Task brief:
Would you retype the line that contains "The height and" and all lines following it to the end of the entries below, exactly and without pictures?

[Collected data]

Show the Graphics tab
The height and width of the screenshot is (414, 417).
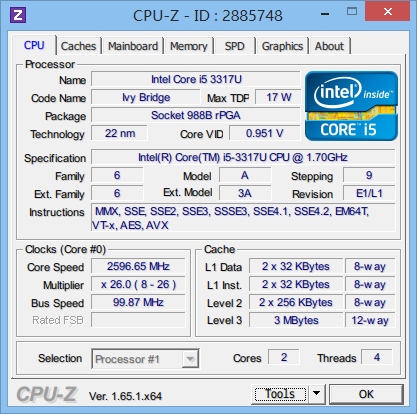click(282, 46)
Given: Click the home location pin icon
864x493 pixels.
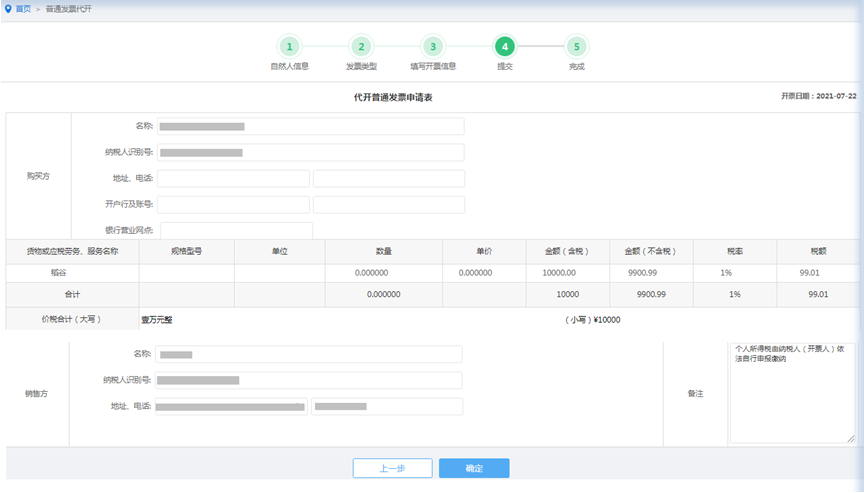Looking at the screenshot, I should pos(9,8).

Exercise response:
The height and width of the screenshot is (414, 417).
click(282, 46)
Given: Click the home location pin icon
864x493 pixels.
Looking at the screenshot, I should pos(9,8).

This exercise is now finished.